The data:
- - - - - - -

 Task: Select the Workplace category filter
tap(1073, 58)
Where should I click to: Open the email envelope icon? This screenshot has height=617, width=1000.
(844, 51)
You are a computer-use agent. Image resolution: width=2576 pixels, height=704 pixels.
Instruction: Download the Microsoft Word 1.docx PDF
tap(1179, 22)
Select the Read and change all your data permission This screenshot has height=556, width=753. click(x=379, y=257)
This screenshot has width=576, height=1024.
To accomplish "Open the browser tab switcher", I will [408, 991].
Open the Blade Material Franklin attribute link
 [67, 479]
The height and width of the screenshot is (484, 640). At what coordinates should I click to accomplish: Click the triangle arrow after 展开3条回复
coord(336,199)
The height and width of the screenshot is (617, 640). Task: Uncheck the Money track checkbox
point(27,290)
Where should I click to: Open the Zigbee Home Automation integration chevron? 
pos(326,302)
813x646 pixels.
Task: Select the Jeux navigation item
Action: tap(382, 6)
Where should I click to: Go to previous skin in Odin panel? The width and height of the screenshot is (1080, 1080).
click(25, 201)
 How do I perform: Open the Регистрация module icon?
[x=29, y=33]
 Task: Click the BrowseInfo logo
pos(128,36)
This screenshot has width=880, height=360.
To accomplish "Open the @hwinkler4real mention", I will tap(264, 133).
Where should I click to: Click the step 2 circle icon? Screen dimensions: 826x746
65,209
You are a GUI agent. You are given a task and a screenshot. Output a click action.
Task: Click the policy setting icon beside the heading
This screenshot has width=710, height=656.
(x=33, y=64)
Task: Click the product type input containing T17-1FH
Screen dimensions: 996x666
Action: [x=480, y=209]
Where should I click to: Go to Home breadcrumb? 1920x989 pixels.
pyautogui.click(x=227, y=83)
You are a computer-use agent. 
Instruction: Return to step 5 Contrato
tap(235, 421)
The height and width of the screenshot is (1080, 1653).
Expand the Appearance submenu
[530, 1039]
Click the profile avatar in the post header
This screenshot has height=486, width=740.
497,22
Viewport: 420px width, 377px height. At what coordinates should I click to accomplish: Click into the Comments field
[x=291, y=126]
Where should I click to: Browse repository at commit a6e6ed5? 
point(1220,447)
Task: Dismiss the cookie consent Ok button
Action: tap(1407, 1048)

- - - - - - -

Directions for this task: Scan the material above for the word "computer". Copy each line where it occurs.

Problem solution:
You are a computer-use agent. Image resolution: width=2576 pixels, height=704 pixels.
You are a computer-use agent. 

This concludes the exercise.